# Trailer winch adjustment



## tomahawk (Mar 9, 2012)

Thats a weird looking setup to me. Usually the bow stop stands off from the winch post a good bit. You can buy or make a bracket to space it away from the post.

If you don't have a good trailer place around you, I have used etrailer on the net.


----------



## Brett (Jul 16, 2008)

The winch strap, from the top of the wrap through the centerline of the eye,
should be parallel to the frame of the trailer. This will not create any lift or download
on the keel of the hull where it rests on the trailer. This will prevent hogging of the hull.

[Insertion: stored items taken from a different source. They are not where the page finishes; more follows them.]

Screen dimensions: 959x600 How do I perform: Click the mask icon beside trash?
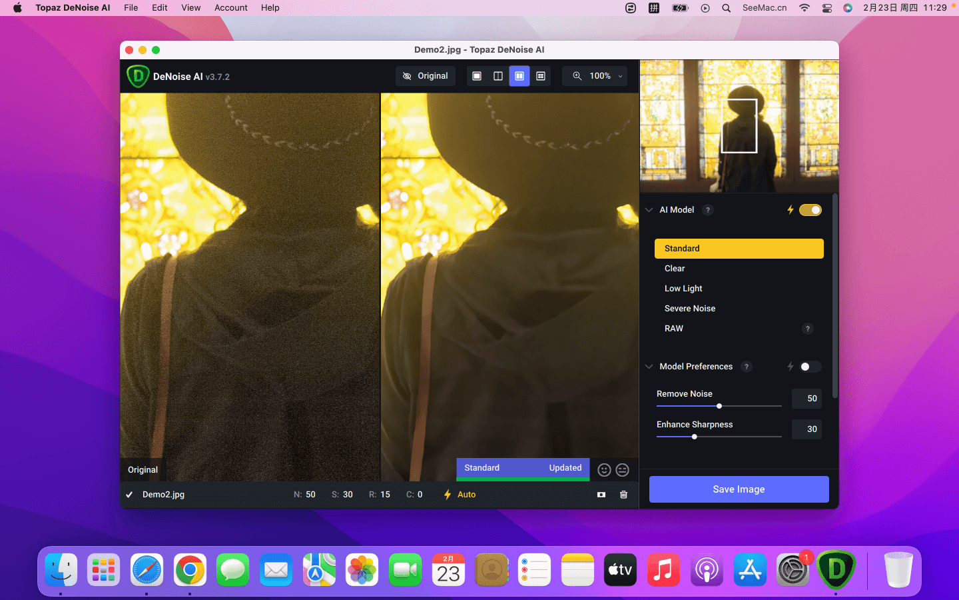pos(601,495)
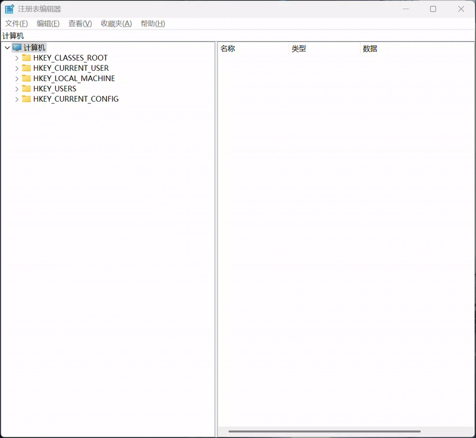Image resolution: width=476 pixels, height=438 pixels.
Task: Open the 编辑(E) menu
Action: [48, 23]
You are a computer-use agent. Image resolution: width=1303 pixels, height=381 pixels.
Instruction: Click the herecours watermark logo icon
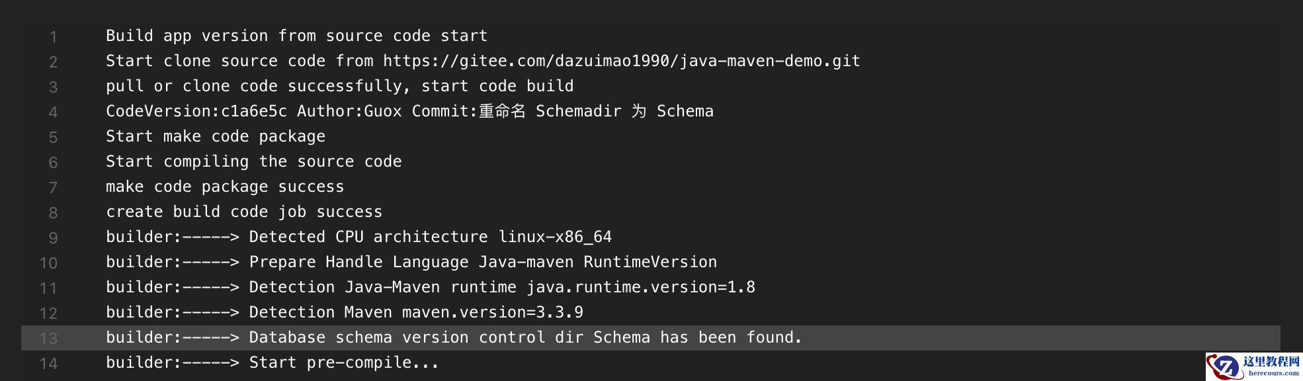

I don't think the roller has caused the chipping or scratching of the gel-coat.
That looks like docking damage to me, either caused by bumping into a pier
or coming into the rear of the trailer when retrieving.


----------



## suvtillerdriver (May 26, 2014)

Thanks for the info. It looks like I have enough room slide the winch down to clear the bow attach point and still have the strap run parallel to the trailer. Its hard to believe that I damaged the gel-coat the one time I had the boat near a pier. I never run onto the trailer, I pull it on by hand/rope then attach the winch and winch it in the rest of the way.
Do I need to put something on the damage to keep it from getting worse or do I just avoid anything from contacting that area?


----------